Le Secal a pour mission de récupérer au nom des créanciers les pensions alimentaires impayées après un divorce ou une séparation et ainsi lutter contre la pauvreté liée au non-paiement de celles-ci.

Malgré plusieurs adaptations législatives et organisationnelles apportées au service depuis 2004, la Cour des comptes constate que les demandeurs éprouvent souvent des difficultés à compléter leur demande d’intervention et finissent par y renoncer.

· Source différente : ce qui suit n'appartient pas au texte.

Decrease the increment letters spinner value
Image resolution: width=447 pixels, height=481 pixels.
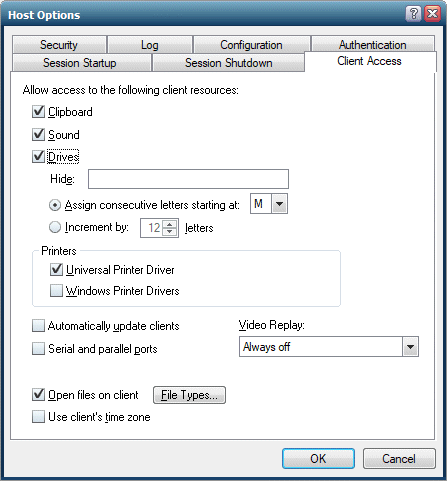tap(170, 232)
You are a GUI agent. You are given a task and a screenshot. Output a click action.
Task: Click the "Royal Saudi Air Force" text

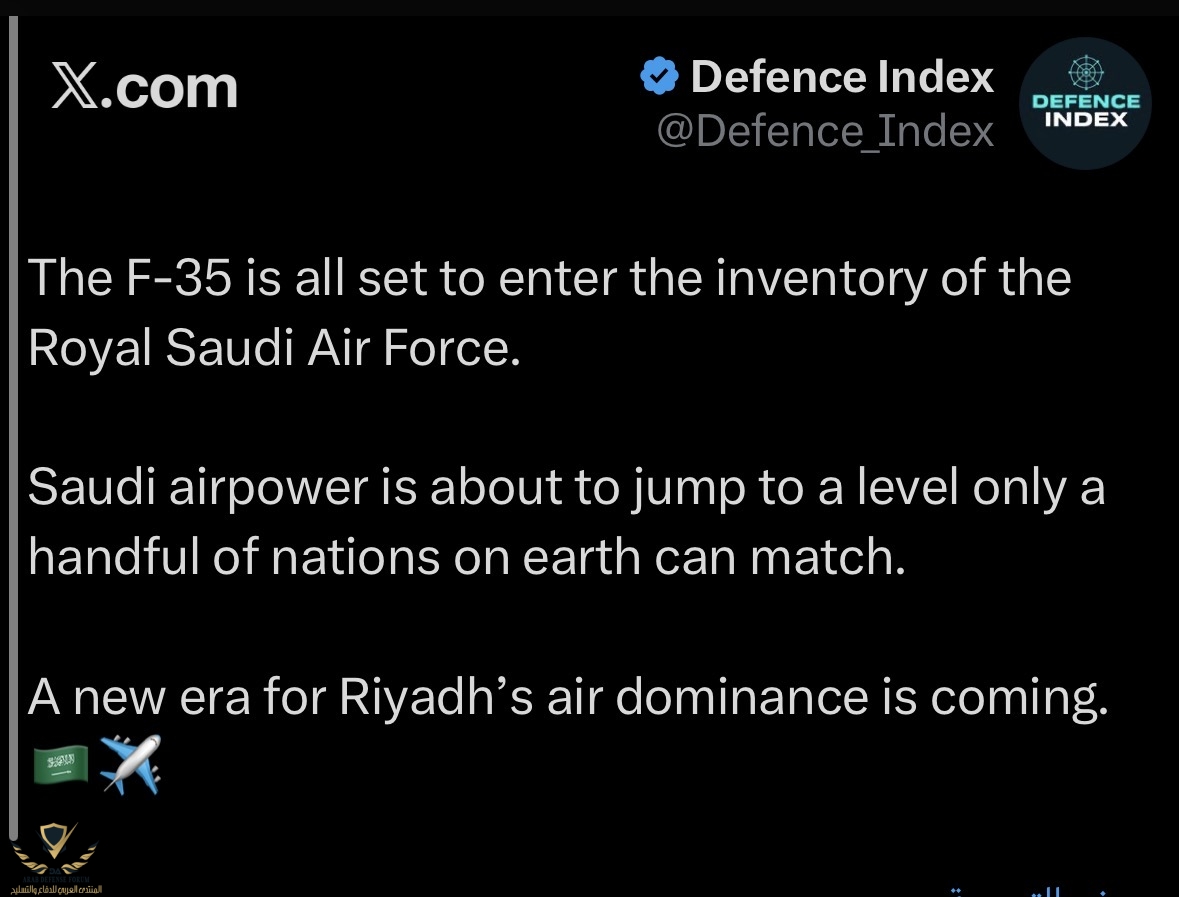point(275,347)
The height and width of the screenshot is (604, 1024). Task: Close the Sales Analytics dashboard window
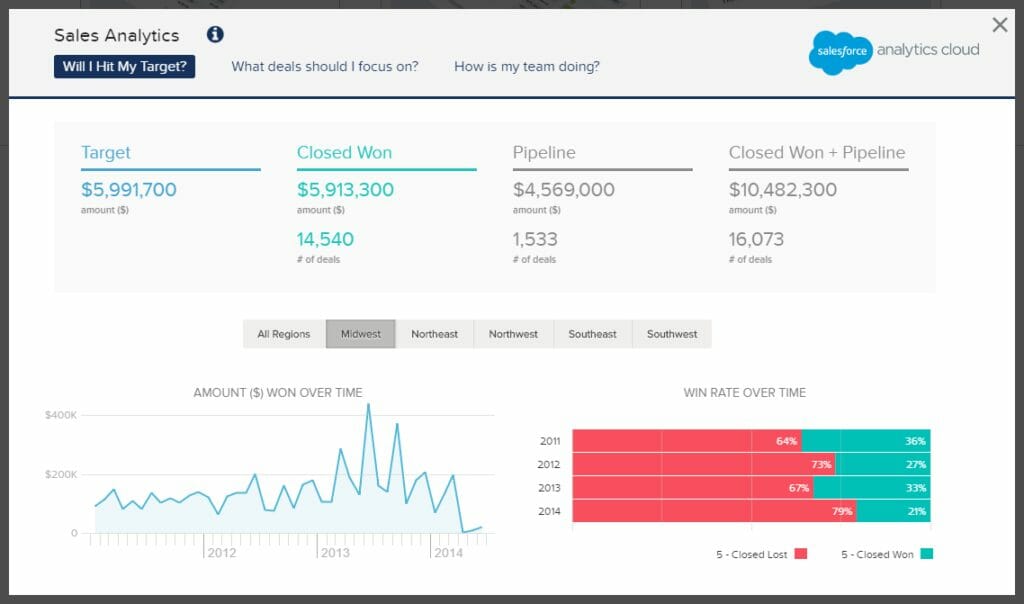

En outre, la gestion du calcul des créances alimentaires n’est pas automatisée et les calculs ne sont pas présentés de manière claire et structurée dans les dossiers. Cette situation « génère une charge administrative importante, constitue une source potentielle d’erreurs et rend les contrôles difficiles », souligne l’institution.

La Cour épingle également la « gestion inefficiente » du recouvrement des créances, dont de nombreux paiements sont bloqués sur le compte du Secal. « Ils doivent être traités manuellement pour être identifiés et imputés correctement », ce qui peut conduire à des erreurs, relève l’institution. Les outils informatiques du service reposent par ailleurs « sur une technologie dépassée et n’ont connu aucun développement substantiel depuis 2003 », affirme-t-elle.

Manque de suivi et d’encadrement des missions

Même s’il progresse ces dernières années, le taux de recouvrement cumulé des créances gérées par le Secal demeure limité (29,25 % au 31 décembre 2018). Ce chiffre peut s’expliquer, entre autres, par l’insolvabilité d’une grande partie des débiteurs d’aliments.

Enfin, la Cour des comptes pointe le manque de suivi et d’encadrement des missions.

Afin d’optimaliser le service, elle recommande notamment d’automatiser le calcul des créances alimentaires et d’assurer une gestion informatisée et intégrée des tâches de recouvrement.

Le ministre de tutelle, Alexander De Croo, a indiqué dans une réponse à la Cour des comptes avoir examiné le rapport d’audit avec attention. Son administration ne remet pas en cause les constatations et recommandations de la Cour et souligne être sur le point de mettre en oeuvre des projets et des réformes pour y répondre.